Esta edição da pesquisa também procurou investigar uma questão que tem sido muito debatida por especialistas: a evolução das práticas leitoras em um ambiente cada vez mais digital. Para isto, incluiu questões para buscar identificar como as telas digitais e a interatividade estão transformando as experiências de leitura e o quanto essas experiências podem impactar na compreensão, na atenção e na análise do que se lê, tão importantes para a crítica e a construção do conhecimento. A leitura de livros em papel e a leitura de livros digitais impactam na compreensão? Fizemos essa e outras perguntas aos entrevistados. Vamos trazer essas respostas no lançamento.
Sabemos que uma leitura profunda exige atenção e reflexão crítica. Quais as consequências da leitura digital de conteúdos fragmentados, de informações consumidas fora de seus contextos sociais e históricos, da leitura interrompida por mensagens e convites? O que ela pode perder em termos de compreensão e retenção da informação? Na Suécia foram coibidos os livros digitais na escola, após a piora nos resultados de avaliação da aprendizagem. Essa experiência pode nos dizer algo?
Para além das novidades desta edição, as principais questões que gostaríamos de deixar para refletirem, ao buscarmos ampla divulgação, são:
– Por que temos tão poucos leitores?
– Os interesses e hábitos de leitura revelados por essa “radiografia” podem explicar se estamos formando leitores críticos e que compreendem plenamente o que leem, essenciais para nosso desenvolvimento social, humano e nossa democracia?
– Como melhorar esse Retrato, se a proporção da população, com cinco anos ou mais, que afirmou não ler porque tem dificuldades de compreensão leitora, foi, nas duas últimas edições da pesquisa, de quase metade da população representada na amostra; estamos perdendo aqueles que disseram ser leitores, pelos caminhos e atrações digitais?

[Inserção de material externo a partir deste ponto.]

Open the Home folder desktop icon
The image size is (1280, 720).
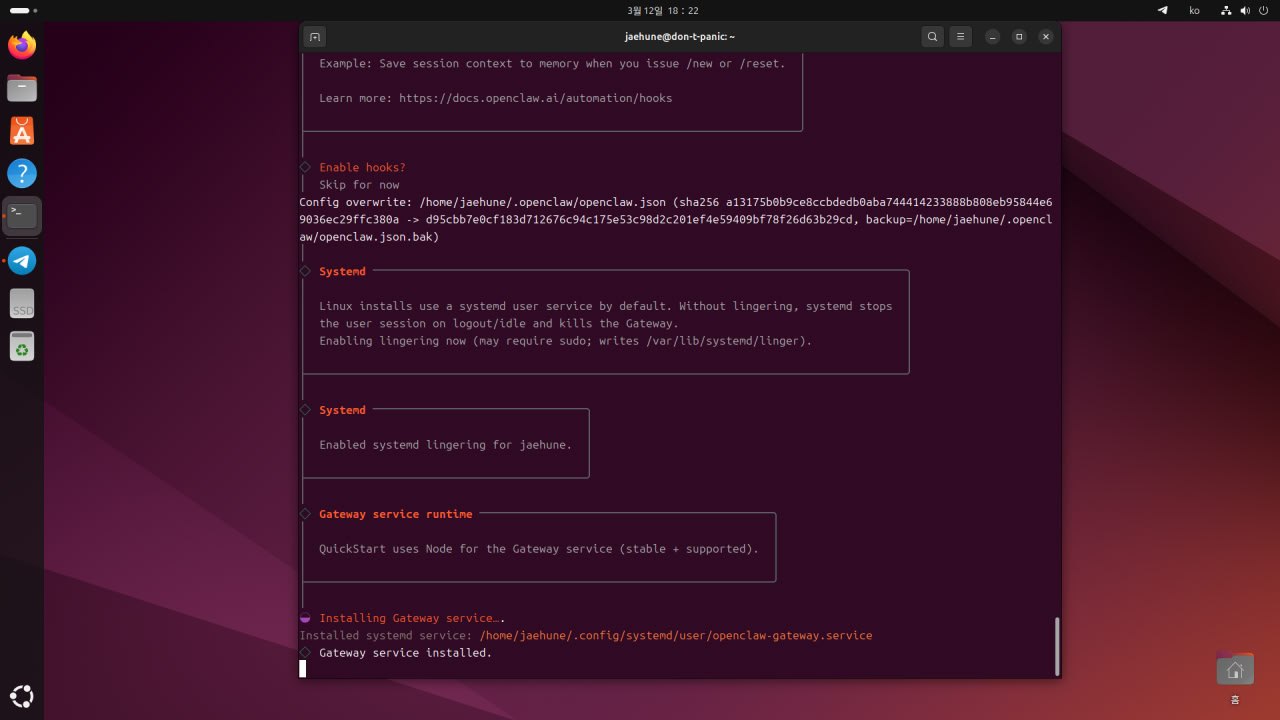coord(1235,670)
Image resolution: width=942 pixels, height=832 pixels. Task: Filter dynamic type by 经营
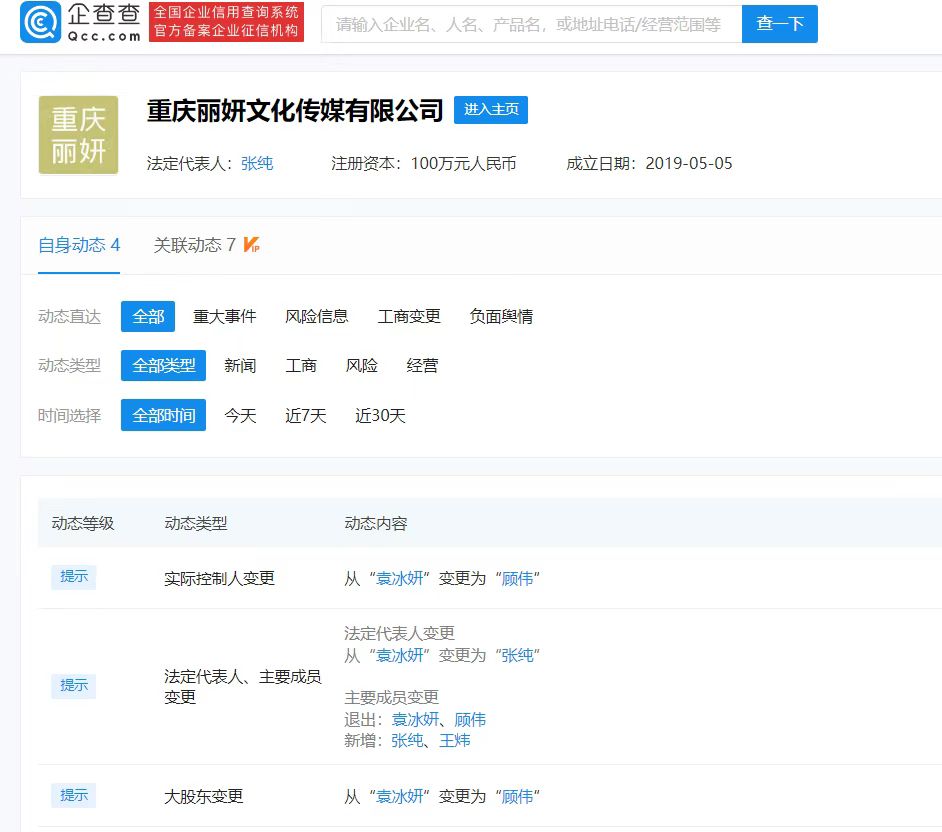(422, 366)
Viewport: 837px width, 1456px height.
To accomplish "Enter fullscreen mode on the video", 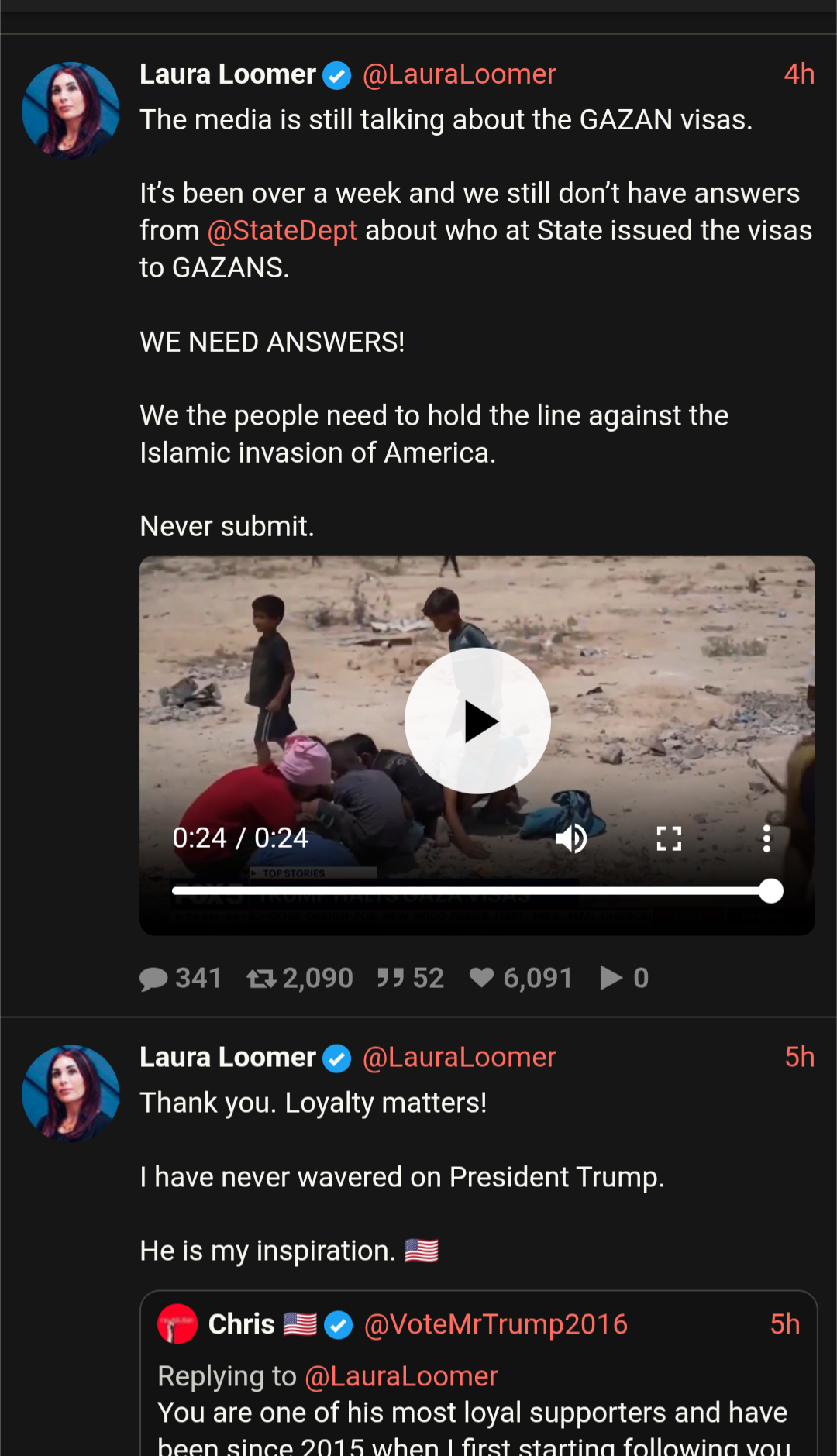I will [669, 838].
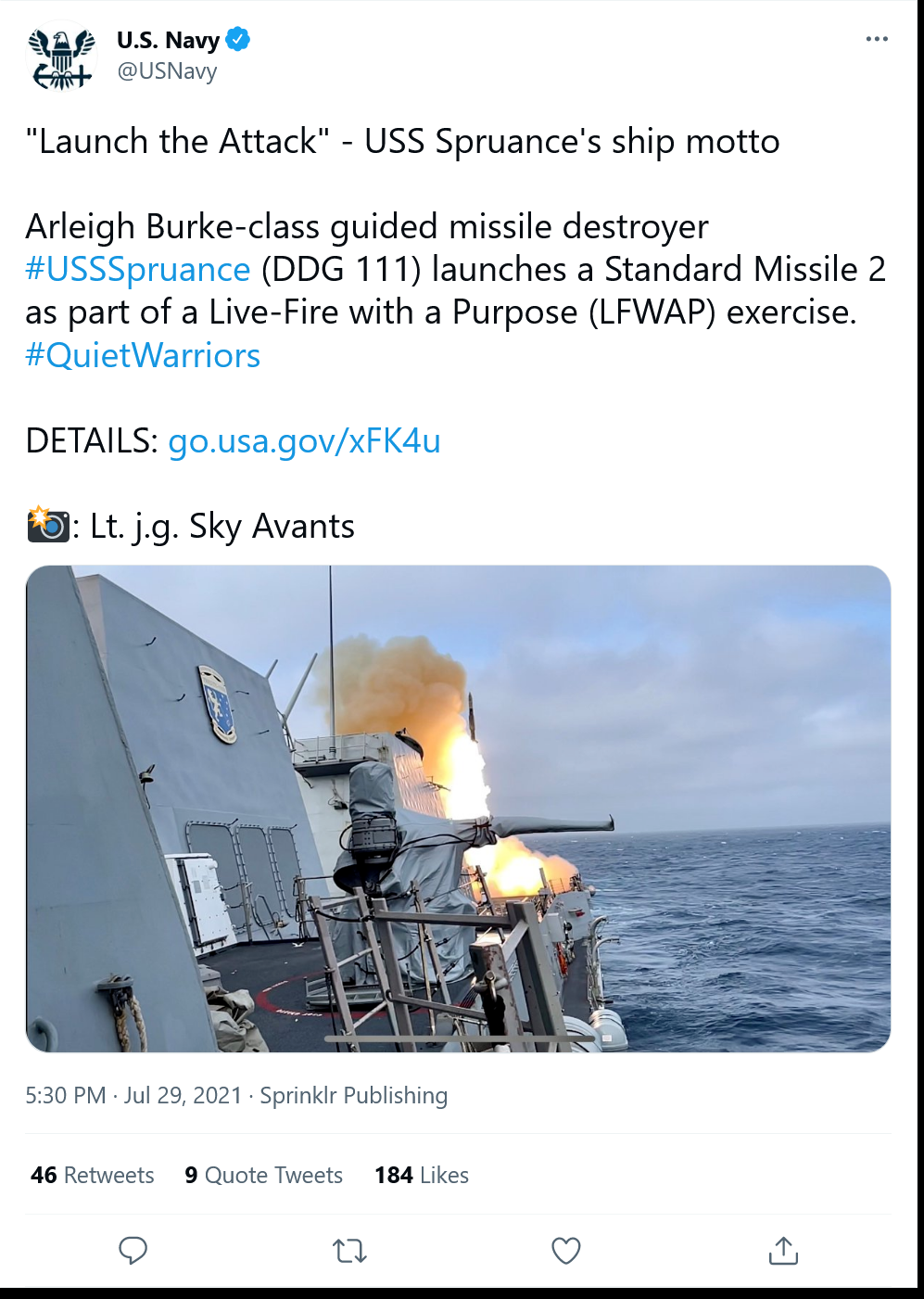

***Zoara Failla é Socióloga pela UNESP, com mestrado em psicologia social na PUC-SP e pós-graduação pela FGV-SP. Foi consultora do PNUD e coordenou o Programa de Melhorias do Ensino Médio/SEE-SP e consultora nos 5 PALOPS. Desde 2006, responde pelos projetos do Instituto Pró-Livro, tendo coordenado: O Programa Mais Livro e Mais Leitura, em parceria com o MINC; a Plataforma Pró-Livro e as três edições do Prêmio IPL – Retratos da Leitura. Coordenou, também, as quatro últimas edições da Pesquisa Retratos da Leitura no Brasil, e, em 2018/2019, a realização da Pesquisa Retratos da Leitura – bibliotecas escolares. Foi organizadora das obras: Retratos da Leitura no Brasil 3 e 4 e autora de vários artigos sobre comportamento leitor do brasileiro.